Characterize the irreducible elements in $\mathbb{Z}[\sqrt{2}]$.

Suppose $\zeta \in \mathbb{Z}[\sqrt{2}]$ is irreducible. By our proof of Theorem 8.5, it follows that $(\zeta) \supseteq (p)$ for some unique positive rational prime $p$. That is, $p = \zeta\eta$ for some $\eta \in \mathbb{Z}[\sqrt{2}]$. Now $p^2 = N(\zeta)N(\eta)$, so that either $N(\zeta) = \pm p$ or $N(\zeta) = \pm p^2$. (Recall that $N(\zeta)$ is a rational integer and not 1.) Let $\zeta = a+b\sqrt{2}$.

Suppose $N(\zeta) = \pm p$. Then $\pm p = a^2 - 2b^2$, so that $a^2 - 2b^2$ is a rational prime.

Suppose $N(\zeta) = \pm p^2$. Now $N(\eta) = \pm 1$, so that (by Theorem 7.3) $\eta$ is a unit. (In Theorem 7.9 we saw that the units in $\mathbb{Z}[\sqrt{2}]$ have the form $\pm(1+\sqrt{2})^k$ where $k \in \mathbb{Z}$.) Thus $\zeta$ is an associate of $p$ in $\mathbb{Z}[\sqrt{2}]$. We claim that in this case, there does not exist a solution $(h,k)$ of the equation $h^2 - 2k^2 = \pm p$. If so, then $\pm p = (h+k\sqrt{2})(h-k\sqrt{2})$. But since $\pm p$ is irreducible, either $h+k\sqrt{2}$ or $h-k\sqrt{2}$ is a unit- so $p = \pm 1$, a contradiction.

In summary, if $\zeta = a+b\sqrt{2}$ is irreducible in $\mathbb{Z}[\sqrt{2}]$, then either (1) $N(\zeta) = \pm p$ is a rational prime or (2) $N(\zeta) = \pm p^2$ is the square of a rational prime and the equations $h^2-2k^2 = \pm p$ have no solutions $(h,k)$ in $\mathbb{Z}$.

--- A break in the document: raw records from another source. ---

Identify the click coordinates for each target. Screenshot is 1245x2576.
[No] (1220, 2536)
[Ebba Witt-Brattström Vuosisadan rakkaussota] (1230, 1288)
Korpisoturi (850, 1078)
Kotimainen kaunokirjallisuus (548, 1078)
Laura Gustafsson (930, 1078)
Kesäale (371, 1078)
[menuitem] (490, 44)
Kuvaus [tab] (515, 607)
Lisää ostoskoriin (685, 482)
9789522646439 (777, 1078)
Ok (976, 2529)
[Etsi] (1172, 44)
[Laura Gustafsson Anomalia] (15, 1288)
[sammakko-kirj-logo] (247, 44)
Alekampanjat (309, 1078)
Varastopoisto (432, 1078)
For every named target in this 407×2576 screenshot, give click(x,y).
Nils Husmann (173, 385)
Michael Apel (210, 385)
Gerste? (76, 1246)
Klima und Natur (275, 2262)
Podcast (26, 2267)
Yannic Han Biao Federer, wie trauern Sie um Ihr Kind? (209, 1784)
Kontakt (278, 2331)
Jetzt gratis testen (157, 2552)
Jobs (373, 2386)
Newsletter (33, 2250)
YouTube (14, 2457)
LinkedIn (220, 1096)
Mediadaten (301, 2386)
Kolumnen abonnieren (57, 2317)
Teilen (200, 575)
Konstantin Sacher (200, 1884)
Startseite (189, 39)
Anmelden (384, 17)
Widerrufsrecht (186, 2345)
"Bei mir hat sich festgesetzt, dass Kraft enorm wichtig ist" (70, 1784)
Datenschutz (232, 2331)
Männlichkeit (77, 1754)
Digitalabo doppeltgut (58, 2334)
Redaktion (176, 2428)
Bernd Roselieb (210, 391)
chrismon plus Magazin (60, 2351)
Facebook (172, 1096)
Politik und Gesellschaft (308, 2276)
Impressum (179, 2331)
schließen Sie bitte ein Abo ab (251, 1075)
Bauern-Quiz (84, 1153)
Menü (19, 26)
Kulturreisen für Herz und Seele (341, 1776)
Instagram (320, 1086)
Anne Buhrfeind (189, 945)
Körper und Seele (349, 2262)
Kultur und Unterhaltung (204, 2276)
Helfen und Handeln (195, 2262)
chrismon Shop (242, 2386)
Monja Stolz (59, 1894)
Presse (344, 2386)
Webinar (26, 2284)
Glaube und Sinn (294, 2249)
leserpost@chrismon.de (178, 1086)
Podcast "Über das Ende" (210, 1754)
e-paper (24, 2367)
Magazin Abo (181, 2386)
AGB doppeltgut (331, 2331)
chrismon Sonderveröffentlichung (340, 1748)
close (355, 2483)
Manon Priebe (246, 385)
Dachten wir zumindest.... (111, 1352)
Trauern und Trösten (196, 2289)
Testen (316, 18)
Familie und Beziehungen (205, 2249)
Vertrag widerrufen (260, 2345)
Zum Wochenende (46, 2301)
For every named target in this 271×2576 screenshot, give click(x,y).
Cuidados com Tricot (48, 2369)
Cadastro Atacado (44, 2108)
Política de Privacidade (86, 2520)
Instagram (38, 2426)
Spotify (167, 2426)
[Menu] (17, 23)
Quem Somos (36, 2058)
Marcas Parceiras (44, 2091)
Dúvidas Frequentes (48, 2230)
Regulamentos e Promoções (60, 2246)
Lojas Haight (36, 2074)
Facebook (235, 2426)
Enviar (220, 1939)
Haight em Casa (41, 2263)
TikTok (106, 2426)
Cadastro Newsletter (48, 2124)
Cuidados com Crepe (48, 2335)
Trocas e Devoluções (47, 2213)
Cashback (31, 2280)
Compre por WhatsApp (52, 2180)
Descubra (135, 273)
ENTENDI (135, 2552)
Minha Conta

Conversely, if $N(\zeta) = p$ is prime, then $\zeta$ is irreducible. If $N(\zeta = \pm p^2$ where $p$ is a rational prime and if $h^2-2k^2 = \pm p$ has no solution, then no element of $\mathbb{Z}[\sqrt{2}]$ has norm $\pm p$, so that $\zeta$ is irreducible.